> **DATA SUPPLIED**:

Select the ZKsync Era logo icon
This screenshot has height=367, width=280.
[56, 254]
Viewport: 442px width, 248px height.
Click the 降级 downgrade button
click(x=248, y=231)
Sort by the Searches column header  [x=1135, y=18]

* * *

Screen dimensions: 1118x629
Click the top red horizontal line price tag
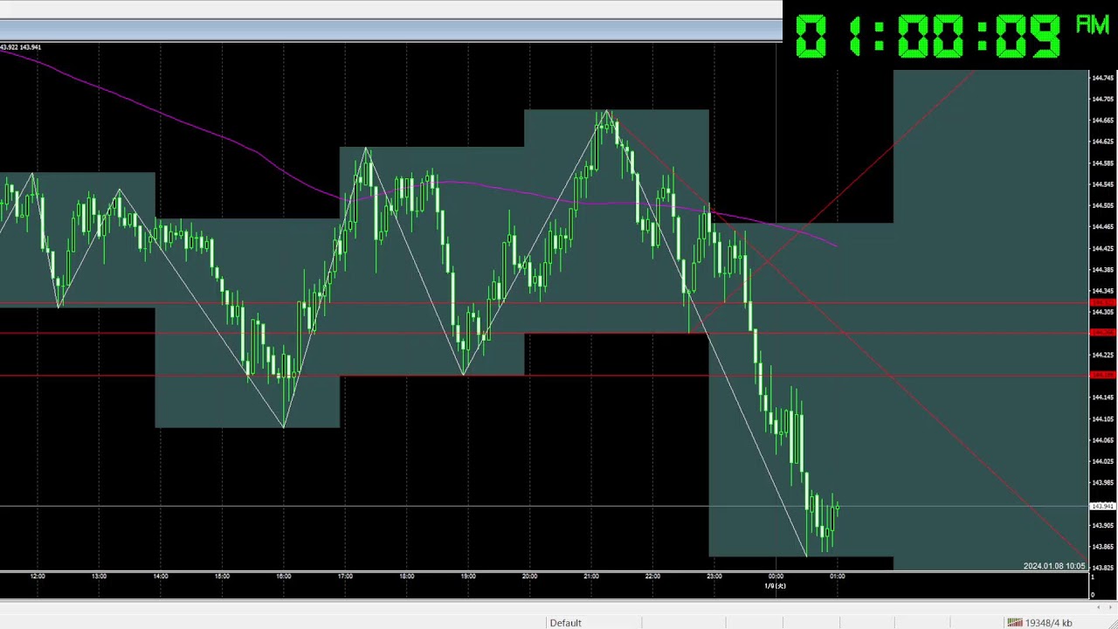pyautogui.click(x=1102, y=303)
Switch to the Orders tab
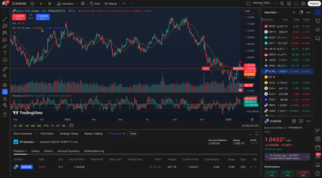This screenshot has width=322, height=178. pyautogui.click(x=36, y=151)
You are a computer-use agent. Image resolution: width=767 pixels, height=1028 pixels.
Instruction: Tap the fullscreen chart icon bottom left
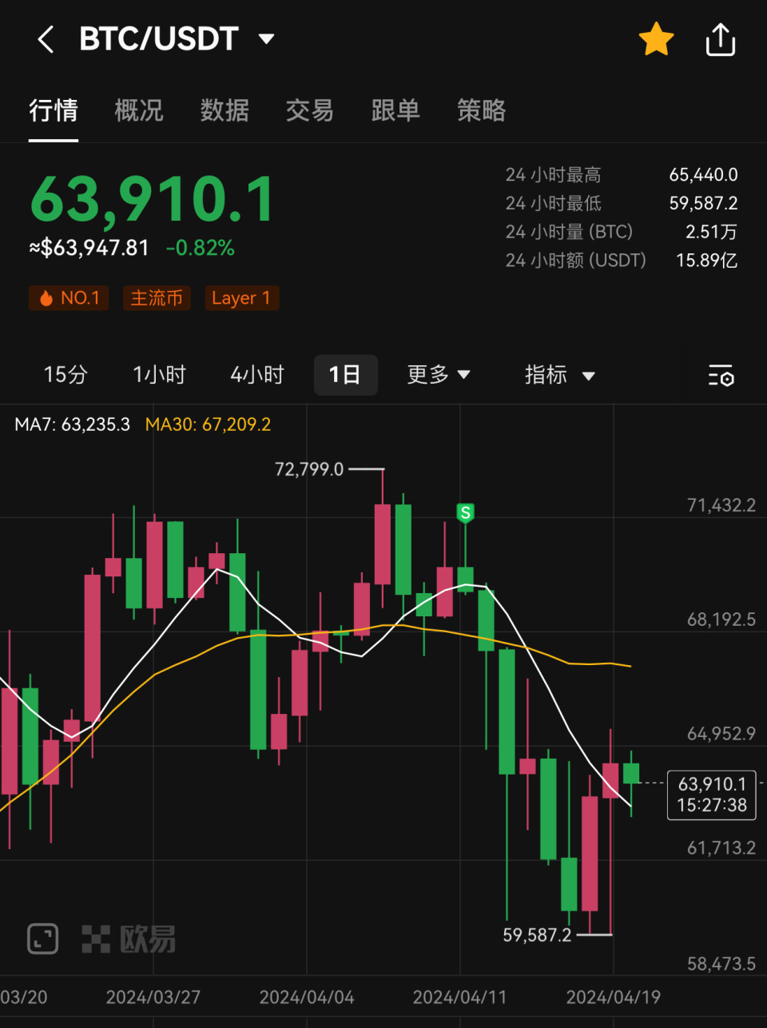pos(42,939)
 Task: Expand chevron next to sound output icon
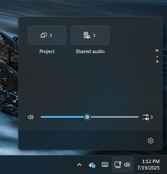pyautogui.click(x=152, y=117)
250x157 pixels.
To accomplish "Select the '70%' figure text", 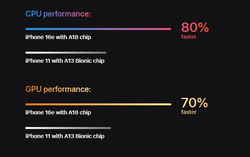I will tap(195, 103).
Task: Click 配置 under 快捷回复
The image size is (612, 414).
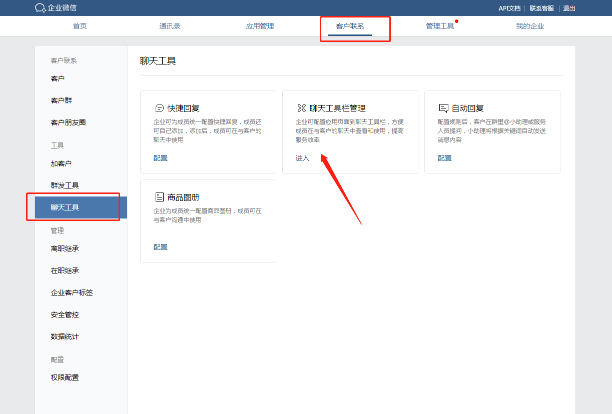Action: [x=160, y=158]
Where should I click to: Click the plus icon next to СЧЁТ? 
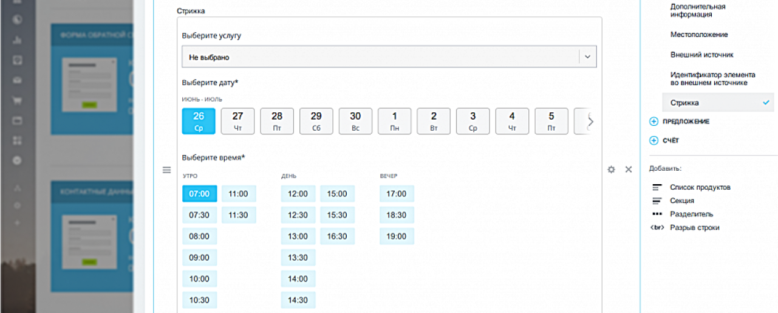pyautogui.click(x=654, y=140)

---

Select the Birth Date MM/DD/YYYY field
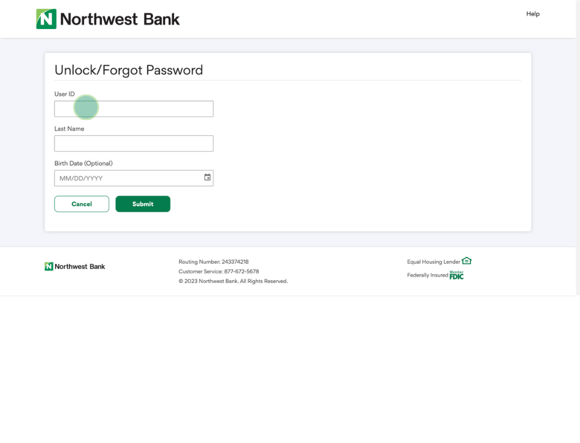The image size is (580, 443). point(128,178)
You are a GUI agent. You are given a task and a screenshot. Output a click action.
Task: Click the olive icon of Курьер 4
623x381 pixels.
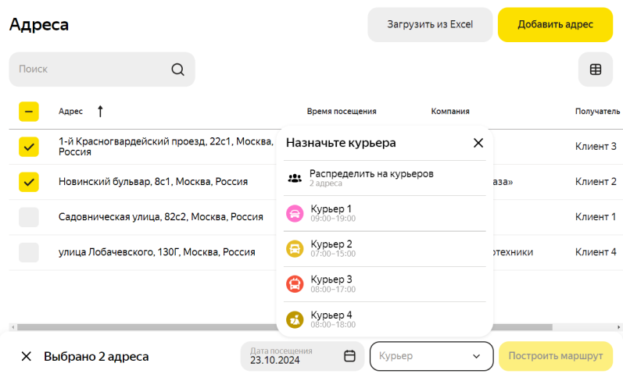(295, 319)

> **WORK TO COMPLETE**: Reproduce exactly, and only, the part of the listing above that begins at the line with "Select the ZKsync Era logo icon" and goes on through the line with "Sort by the".

> **SOLUTION FOR THIS EXERCISE**:
Select the ZKsync Era logo icon
This screenshot has height=367, width=280.
[56, 254]
Viewport: 442px width, 248px height.
Click the 降级 downgrade button
click(x=248, y=231)
Sort by the Searches column header  [x=1135, y=18]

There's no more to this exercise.